What the exercise asks:
Please set down the part of the Nikolai Sologubov text below exactly, starting with "Personal information" and going on through "kg (185 lb)".

Reading text:
◇ ◇ ◇ ◇
Nikolai Sologubov

Personal information
- Born: 8 August 1924 Moscow, Russian SFSR, USSR
- Died: 1 August 1988 (aged 63) Moscow, Russian SFSR, USSR
- Height: 178 cm (5 ft 10 in)
- Weight: 84 kg (185 lb)

Sport
- Sport: Ice hockey

Medal record
Representing the Soviet Union
Olympic Games
| Gold medal – first place | 1956 Cortina d'Ampezzo | Team |
| Bronze medal – third place | 1960 Squaw Valley | Team |
World Championships
| Silver medal – second place | 1955 West Germany | Team |
| Gold medal – first place | 1956 Cortina d'Ampezzo | Team |
| Silver medal – second place | 1957 Moscow | Team |
| Silver medal – second place | 1958 Oslo | Team |
| Silver medal – second place | 1959 Prague | Team |
| Bronze medal – third place | 1960 Squaw Valley | Team |
| Bronze medal – third place | 1961 Switzerland | Team |
| Gold medal – first place | 1963 Stockholm | Team |

= Nikolai Sologubov =

Soviet ice hockey player (1924–1988)

Nikolai Mikhailovich Sologubov (Николай Михайлович Сологубов; 8 August 1924 – 17 August 1988) was a Russian ice hockey defenceman who won a gold and a bronze medal with Soviet teams at the 1956 and 1960 Olympics, respectively. He was inducted into the IIHF Hall of Fame in 2004.

==World War II==
Sologubov took part in World War II. Serving in the naval infantry he was wounded in the foot in a battle near Shlisselburg in 1943 when he stepped on a German booby trap. After a month and a half rehabilitation at a hospital he returned to front into the infantry and served as a scout. Six months later he was wounded into his arm, but returned to the Leningrad front once again. He was wounded for the third time during the Krasnoye Selo offensive, when a "jumping mine" exploded very close to him. The wound was so serious, that doctors were going to amputate his leg, suspecting gangrene. Fortunately, this diagnosis had not been confirmed, but he was operated four times on the right leg and four times on the left one.

==Sports career==
Sologubov took up skating to heal his foot injury and played ice hockey for several Moscow-based teams from 1949 to 1964, finishing with SKA Kalinin in 1964–65. He played for the national team in all major tournaments from 1955 to 1963 (except for the boycotted 1962 World Ice Hockey Championships), including Winter Olympics, world and European championships. He was the team captain in 1957–61 and served as the Soviet Olympic flag bearer at the 1960 Winter Olympics. He won an Olympic gold medal in 1956 and the European title in 1955–56, 1958–60 and 1963. At the world championships he won a gold medal in 1956 and 1963, a silver in 1955 and 1957–1959, and a bronze in 1960 and 1961, and was named world's best defenceman in 1956, 1957 and 1960. He was inducted into the IIHF Hall of Fame in 2004.
◇ ◇ ◇ ◇
Provided data:

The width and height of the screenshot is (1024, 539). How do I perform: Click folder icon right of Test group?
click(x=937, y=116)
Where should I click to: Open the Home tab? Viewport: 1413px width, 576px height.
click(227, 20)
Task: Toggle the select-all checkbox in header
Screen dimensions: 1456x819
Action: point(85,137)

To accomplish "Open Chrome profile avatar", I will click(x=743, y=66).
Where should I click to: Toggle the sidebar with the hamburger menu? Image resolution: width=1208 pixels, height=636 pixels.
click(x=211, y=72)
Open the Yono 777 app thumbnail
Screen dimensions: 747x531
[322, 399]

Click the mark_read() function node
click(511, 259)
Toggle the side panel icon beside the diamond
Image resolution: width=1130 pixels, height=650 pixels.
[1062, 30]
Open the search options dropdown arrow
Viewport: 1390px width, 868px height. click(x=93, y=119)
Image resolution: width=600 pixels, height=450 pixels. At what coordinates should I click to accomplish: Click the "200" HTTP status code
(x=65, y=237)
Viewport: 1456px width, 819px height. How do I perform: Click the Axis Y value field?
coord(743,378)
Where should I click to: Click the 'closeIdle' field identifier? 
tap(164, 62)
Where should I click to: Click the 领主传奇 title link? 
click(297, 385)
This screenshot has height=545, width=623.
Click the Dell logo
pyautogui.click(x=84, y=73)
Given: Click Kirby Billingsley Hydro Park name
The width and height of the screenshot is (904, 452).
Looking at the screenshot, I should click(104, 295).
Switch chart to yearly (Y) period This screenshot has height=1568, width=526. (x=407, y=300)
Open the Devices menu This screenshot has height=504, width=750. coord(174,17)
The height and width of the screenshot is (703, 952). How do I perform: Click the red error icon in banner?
◇ ◇ ◇ ◇
Result of the task:
Personal information
- Born: 8 August 1924 Moscow, Russian SFSR, USSR
- Died: 1 August 1988 (aged 63) Moscow, Russian SFSR, USSR
- Height: 178 cm (5 ft 10 in)
- Weight: 84 kg (185 lb)